More than 900 Native American children died while being forced to attend Indian boarding schools, according to a new federal report that urges the U.S. government to formally apologize for the enduring trauma inflicted by its systematic effort to assimilate the children and destroy their culture.

Many of the children were buried in at least 74 marked and unmarked burial sites at 65 former schools across the country, according to the U.S. Department of the Interior report released Tuesday. The actual number of children who died and the number of potential burial sites are probably greater, the report said.

“For the first time in the history of the country, the U.S. Government is accounting for its role in operating Indian boarding schools to forcibly assimilate Indian children, and working to set us on a path to heal from the wounds inflicted by those schools,” wrote Assistant Secretary for Indian Affairs Bryan Newland in a letter presenting the report to Interior Secretary Deb Haaland, the first Native American Cabinet secretary.

The report is the second and final by the department examining 417 federal boarding schools that operated from 1819 to 1969 across 37 states. It built on the department’s May 2022 report to further document the scope and impact of Indian boarding schools in the United States, and it makes recommendations for the federal government to reconcile the traumatic legacy.

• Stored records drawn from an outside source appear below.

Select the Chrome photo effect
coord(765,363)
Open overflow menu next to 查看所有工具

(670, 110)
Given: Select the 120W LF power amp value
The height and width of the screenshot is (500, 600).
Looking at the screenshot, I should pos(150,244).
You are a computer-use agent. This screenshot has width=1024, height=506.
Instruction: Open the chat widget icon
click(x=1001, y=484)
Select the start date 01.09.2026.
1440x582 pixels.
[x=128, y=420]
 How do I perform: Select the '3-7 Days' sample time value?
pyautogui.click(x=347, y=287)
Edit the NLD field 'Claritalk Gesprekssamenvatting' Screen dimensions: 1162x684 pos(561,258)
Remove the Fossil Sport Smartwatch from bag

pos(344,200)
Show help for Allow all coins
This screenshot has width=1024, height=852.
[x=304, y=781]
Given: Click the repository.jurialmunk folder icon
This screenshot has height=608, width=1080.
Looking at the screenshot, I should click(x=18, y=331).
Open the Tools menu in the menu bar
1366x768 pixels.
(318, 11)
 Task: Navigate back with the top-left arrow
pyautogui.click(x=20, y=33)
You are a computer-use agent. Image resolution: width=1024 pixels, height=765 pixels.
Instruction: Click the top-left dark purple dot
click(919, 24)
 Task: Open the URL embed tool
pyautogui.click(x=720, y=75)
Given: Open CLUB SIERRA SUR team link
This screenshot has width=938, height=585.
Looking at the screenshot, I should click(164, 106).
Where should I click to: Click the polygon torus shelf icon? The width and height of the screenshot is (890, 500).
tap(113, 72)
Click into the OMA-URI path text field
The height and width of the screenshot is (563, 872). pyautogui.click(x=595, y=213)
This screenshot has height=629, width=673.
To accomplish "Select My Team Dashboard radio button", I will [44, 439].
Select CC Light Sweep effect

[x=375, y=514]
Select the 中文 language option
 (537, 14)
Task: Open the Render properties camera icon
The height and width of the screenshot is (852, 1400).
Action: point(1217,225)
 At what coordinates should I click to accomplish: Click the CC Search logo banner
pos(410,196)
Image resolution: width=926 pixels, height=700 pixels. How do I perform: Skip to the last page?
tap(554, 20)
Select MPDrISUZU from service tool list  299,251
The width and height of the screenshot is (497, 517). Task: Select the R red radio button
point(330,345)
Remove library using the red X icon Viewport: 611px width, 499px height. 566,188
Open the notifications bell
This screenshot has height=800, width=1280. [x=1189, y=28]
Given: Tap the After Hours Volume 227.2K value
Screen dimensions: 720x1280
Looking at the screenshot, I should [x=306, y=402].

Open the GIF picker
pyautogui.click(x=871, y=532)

In the new report, Newland’s team of researchers said they identified 18,624 Native American children who were forced to attend the schools, but noted that the number of students was greater. The report also estimated that the federal government spent more than $23.3 billion in inflation-adjusted dollars over 98 years to implement the Indian boarding school system, similar institutions and associated assimilation policies.

In 2021, Haaland — who is a member of the Pueblo of Laguna tribe of New Mexico and whose own relatives were sent to boarding schools — launched an investigation into the network of U.S. boarding schools after the discovery of suspected unmarked graves at the former Kamloops Indian Residential School in Canada. In the United States, generations of Native American children were taken from their families and sent to boarding schools hundreds of miles away to be assimilated into White society. Children were stripped of their names and instead often assigned numbers, their long hair was cut, and they were beaten for speaking their languages, leaving deep emotional scars on Native American families and communities. By 1900, 1 out of 5 Native American school-age children attended a boarding school.

For the first time in the history of the country, the U.S. Government is accounting for its role in operating Indian boarding schools to forcibly assimilate Indian children, and working to set us on a path to heal from the wounds inflicted by those schools.
— Bryan Newland, assistant secretary for Indian affairs

The Washington Post, in a year-long investigation published in May, found at least 122 priests, sisters and brothers assigned to 22 boarding schools since the 1890s were later accused of sexually abusing Native American children under their care. Most of the documented abuse occurred in the 1950s and 1960s and involved more than 1,000 children.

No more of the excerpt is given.